Pros and Cons of Drinking

Was reading this CNN article on the pros and cons of drinking to see if I wanted to keep doing it. I think I do, but just to be sure I compiled my own list:

Pros
  • Makes you drunk
Cons
  • Takes away from quality sandwich-eating time
Now listening to: "One Bourbon, One Scotch, One Beer" by John Lee Hooker

Spotted that Haddock dude on Market St

Fucking show off. I know you are involved in this Shitij. I see you again I will put my umbrella through your front wheel.




Now playing: Smoke(d Meats) on the Water by Deeper Purple.

Real Fake Gary says: Stop this Shitij

Listen up cachemaster dude. Stop it now or I will

Fake Ben says: suck it up GPL V2 boy.

Now playing: Quebec government sponsored Rush drum solo (extended mix).

Fake Ben Says: Are all the backdoors closed?

funny pictures

Now listening to: All Your Base Are Belong To Us Megamix

Backdoors Are Closed

Just like Baz shutdown the other team in net last night at hockey (go Iceholes! we're 8-2-0 now), I've definitely shutdown all the backdoors that Haddock and Fake Fry put in yesterday. There is absolutely no way they'll get in here again.

Now listening to: BV3k's unreleased French album

fuck. i wish i could figure out how to disable this damn 'now listening to' blog kernel extension.

Now listening to

Dude, fucking Haddock and Fry recompiled my blogger kernel with this fucking "Now listening to" plugin and I can't turn it off.

Now listening to: "I'm Too Sexy" by Right Said Fred

I got p0wned

This whole hacked blog thing totally freaked me out. So, me and Flounder did a little investigative journalism-like work. With the power of the best search engine in the world, Ubuntu-powered Uboogle, we found out that Haddock is a Romanian haxor who setup the www.i-heart-vg.ru message board. Turns out I got phished and he got access to my blog and my etrade account. Thank god Haddock didn't sell my VG shares.

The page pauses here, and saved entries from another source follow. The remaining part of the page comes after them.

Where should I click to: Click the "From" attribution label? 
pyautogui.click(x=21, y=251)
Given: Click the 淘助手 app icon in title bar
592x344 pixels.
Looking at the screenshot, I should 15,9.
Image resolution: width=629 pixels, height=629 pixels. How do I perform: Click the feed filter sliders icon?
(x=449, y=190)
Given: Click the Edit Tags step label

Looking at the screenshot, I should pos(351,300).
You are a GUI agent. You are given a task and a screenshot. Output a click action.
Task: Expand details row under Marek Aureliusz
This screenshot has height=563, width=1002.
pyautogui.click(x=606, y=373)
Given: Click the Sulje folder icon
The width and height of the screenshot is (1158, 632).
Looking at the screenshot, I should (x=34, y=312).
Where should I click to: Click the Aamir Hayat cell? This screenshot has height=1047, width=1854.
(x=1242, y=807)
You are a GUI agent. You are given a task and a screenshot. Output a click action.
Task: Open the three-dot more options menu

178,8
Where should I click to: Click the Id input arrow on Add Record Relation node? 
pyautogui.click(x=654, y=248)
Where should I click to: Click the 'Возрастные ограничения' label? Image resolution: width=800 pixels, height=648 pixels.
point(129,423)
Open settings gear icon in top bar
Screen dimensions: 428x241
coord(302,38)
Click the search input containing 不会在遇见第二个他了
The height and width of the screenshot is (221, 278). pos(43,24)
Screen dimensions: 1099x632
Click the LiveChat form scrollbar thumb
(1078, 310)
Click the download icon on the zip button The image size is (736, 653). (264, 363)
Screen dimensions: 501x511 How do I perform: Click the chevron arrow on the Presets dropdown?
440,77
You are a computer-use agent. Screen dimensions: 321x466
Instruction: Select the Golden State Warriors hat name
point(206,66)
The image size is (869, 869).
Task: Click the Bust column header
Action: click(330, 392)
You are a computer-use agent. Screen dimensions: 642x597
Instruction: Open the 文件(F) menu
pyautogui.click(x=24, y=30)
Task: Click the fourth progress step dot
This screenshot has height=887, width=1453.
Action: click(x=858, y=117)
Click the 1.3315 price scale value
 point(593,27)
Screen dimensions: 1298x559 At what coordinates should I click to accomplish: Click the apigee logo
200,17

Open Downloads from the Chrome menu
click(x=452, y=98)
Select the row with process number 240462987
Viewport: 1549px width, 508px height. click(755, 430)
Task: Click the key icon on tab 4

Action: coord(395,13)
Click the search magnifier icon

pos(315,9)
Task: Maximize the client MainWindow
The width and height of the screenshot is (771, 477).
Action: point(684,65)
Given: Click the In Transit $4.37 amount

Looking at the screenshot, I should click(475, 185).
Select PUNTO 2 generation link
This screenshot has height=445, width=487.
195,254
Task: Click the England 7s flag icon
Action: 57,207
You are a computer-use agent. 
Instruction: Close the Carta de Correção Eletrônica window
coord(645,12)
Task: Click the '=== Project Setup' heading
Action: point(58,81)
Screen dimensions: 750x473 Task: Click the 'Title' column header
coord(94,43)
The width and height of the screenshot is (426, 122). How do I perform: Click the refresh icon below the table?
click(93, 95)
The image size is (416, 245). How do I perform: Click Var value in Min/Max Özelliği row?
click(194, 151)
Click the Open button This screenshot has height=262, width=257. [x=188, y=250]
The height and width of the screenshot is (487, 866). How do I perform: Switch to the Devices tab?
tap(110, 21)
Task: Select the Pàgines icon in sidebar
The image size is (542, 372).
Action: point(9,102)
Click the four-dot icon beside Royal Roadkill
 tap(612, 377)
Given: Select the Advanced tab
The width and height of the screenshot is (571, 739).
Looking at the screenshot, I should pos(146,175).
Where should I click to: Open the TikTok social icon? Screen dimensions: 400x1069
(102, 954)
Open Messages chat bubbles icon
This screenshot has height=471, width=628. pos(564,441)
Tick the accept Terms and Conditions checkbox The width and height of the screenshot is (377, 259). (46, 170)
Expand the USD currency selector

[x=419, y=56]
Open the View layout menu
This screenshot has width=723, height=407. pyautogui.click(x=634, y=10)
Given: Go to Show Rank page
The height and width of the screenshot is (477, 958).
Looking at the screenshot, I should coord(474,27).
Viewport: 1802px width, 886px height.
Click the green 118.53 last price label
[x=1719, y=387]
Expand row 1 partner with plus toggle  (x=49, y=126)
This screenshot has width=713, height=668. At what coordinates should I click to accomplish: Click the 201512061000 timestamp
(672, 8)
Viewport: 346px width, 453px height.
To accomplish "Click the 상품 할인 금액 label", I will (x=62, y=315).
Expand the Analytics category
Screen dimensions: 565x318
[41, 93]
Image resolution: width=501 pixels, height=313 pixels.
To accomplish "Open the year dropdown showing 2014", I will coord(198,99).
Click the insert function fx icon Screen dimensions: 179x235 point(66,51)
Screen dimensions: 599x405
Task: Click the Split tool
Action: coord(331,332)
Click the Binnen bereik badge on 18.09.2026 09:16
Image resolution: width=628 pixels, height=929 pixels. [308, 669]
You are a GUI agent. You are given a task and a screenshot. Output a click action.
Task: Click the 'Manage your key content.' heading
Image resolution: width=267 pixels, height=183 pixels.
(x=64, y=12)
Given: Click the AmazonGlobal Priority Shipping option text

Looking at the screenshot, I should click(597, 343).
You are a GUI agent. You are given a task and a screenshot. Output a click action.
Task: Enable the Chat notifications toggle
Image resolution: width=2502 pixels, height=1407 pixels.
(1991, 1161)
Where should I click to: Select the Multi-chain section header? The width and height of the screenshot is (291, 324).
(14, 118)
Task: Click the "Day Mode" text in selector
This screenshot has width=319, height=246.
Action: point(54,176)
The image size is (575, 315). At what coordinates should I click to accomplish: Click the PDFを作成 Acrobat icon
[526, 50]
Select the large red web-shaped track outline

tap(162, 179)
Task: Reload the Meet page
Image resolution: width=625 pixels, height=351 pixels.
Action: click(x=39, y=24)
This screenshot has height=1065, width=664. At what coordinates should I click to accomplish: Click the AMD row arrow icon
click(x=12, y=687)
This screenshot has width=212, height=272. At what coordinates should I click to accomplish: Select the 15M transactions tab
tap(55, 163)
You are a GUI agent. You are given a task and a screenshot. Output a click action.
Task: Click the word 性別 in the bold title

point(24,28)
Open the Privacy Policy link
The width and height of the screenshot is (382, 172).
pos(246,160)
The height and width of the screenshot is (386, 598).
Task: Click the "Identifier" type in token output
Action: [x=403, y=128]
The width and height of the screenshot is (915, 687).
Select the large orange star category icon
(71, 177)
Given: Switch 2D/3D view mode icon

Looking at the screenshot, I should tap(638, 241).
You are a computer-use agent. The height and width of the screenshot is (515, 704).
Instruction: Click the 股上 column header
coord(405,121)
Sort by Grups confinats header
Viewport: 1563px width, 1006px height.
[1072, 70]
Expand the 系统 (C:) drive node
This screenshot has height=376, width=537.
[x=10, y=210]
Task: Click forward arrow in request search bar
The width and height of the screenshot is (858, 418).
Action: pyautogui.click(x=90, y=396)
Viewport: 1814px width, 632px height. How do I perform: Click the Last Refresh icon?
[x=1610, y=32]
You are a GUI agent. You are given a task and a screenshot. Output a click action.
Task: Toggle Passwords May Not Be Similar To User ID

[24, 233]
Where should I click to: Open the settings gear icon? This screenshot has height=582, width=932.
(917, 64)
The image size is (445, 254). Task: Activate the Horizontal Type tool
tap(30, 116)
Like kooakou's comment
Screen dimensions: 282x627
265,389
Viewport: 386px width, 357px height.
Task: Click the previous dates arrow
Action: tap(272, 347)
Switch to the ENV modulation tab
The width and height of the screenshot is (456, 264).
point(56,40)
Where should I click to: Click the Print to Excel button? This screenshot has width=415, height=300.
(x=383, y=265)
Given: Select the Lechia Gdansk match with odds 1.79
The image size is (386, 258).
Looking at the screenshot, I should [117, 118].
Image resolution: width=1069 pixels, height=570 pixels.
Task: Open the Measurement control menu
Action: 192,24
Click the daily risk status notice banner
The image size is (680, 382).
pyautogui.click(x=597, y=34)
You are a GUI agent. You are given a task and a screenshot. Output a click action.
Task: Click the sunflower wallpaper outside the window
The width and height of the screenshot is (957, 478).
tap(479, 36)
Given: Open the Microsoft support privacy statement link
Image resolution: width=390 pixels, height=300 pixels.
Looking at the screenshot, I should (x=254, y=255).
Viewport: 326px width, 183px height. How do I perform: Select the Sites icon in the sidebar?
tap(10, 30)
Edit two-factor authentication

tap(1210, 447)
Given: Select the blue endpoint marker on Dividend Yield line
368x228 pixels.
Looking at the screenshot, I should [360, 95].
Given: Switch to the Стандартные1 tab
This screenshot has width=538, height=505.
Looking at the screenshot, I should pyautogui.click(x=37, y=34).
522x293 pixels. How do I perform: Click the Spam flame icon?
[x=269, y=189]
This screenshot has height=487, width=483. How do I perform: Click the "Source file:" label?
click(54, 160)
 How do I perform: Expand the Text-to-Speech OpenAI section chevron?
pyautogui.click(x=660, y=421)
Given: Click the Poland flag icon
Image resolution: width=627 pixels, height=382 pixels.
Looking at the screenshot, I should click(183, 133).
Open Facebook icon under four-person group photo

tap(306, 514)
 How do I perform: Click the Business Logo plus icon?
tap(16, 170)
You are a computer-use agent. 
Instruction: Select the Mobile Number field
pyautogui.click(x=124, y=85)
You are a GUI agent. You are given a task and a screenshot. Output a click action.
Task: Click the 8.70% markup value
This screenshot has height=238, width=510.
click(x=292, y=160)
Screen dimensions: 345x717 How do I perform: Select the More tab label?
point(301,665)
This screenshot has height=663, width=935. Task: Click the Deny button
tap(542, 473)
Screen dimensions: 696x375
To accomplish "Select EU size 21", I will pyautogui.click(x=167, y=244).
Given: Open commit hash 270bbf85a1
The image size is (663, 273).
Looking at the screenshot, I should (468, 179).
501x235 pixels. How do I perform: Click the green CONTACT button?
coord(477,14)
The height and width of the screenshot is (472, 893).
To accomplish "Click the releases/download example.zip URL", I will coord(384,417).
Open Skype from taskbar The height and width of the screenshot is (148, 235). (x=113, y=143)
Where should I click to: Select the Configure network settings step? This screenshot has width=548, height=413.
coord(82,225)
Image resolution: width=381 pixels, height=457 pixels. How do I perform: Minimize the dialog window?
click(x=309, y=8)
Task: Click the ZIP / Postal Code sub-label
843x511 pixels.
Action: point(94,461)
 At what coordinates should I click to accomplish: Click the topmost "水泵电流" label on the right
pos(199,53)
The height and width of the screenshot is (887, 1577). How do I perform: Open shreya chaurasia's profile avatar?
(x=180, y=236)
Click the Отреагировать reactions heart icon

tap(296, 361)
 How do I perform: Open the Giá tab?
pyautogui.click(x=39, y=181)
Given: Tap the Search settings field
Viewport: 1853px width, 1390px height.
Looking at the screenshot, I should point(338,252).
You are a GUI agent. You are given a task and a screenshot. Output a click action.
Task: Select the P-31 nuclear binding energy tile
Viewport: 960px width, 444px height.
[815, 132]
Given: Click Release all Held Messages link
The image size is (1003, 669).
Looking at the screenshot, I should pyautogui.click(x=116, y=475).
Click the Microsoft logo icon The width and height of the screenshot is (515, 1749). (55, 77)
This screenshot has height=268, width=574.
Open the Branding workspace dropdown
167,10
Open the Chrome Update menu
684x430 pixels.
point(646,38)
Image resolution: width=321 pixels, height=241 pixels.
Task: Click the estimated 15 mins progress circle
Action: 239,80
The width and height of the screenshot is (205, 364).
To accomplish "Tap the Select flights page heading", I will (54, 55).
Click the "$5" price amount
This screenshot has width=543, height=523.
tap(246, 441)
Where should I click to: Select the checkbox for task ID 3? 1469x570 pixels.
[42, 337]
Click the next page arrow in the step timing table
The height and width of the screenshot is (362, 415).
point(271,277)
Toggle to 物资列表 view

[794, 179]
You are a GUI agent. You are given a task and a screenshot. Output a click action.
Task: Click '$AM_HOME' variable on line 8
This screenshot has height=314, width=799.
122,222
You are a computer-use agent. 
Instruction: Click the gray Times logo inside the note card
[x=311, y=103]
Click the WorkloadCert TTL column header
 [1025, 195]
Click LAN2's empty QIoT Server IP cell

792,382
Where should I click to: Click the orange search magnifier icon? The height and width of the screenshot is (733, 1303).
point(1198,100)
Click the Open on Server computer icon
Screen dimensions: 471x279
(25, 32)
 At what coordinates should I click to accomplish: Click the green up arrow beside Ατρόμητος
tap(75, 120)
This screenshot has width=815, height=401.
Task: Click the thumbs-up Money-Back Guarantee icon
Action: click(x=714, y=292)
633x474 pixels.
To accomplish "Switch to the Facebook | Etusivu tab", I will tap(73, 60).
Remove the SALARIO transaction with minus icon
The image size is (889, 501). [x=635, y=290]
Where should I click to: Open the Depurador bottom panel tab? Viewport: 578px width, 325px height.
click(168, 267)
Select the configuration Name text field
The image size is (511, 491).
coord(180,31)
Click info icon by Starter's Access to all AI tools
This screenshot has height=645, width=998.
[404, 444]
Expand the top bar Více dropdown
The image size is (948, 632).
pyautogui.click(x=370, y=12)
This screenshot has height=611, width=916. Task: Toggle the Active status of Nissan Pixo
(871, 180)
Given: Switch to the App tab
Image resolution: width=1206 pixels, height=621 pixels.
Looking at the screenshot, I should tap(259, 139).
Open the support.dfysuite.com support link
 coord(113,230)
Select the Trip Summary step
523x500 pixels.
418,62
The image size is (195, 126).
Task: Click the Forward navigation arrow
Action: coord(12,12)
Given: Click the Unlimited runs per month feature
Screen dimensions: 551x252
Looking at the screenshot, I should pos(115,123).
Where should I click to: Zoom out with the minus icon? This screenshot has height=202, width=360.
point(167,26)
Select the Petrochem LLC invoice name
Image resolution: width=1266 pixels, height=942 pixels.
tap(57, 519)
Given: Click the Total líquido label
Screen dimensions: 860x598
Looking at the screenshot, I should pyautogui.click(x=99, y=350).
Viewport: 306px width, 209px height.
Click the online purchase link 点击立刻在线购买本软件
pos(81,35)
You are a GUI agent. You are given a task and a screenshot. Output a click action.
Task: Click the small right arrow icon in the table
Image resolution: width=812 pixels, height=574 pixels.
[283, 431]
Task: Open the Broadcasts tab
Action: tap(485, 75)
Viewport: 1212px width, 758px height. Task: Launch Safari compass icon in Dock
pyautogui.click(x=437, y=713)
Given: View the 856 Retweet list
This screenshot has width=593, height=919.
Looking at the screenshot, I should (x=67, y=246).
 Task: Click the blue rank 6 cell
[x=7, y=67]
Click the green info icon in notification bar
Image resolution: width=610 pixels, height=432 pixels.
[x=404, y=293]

Me and Flounder are hatching a plan to get this douche at the next critical mass... He better watch his back.

Now listening to: Celion Dion's Greatest Hits

Preserving art

I am involved in the Branvan archive project (B.A.P) . We are planning to preserve all Branvan music and videos on this thing that is all the rage in Canada: youtube. The inventors live here and here. You should have a look at youtube It is the best way to spend a day at work when the boss is at job #2. Unless you have a wii.

It is important to patronise the arts. I want Branvan to be around when Charlie is old. I want Branvan to be around when this blog gets old.

Now playing: Celine Dion Live at Circus Circus with Blue Man Group 2004.


PS: Cachemaster: I changed all the passwords.

Uptime

Dude, I swear my blog has been up for a couple months at least, but uptime says 6 days. Weird.

Now listening to: Bran in the USA: Branvan Live at the Hollywood Bowl

Time to break out the Bullhorn

Dude, What The Fuck?

This is fucking bullshit.

That fucker Ben hacked into my blog and posted all that shit yesterday, including the fake post about how he was a guest blogger. If I didn't work with him I'd fucking take him outside and punch him in the face.

I'm gonna use the fucking bullshit bullhorn and fucking tape it down in his cube.

Bah. WTF. I haven't been this steamed since Bryan Adams canceled his US Tour.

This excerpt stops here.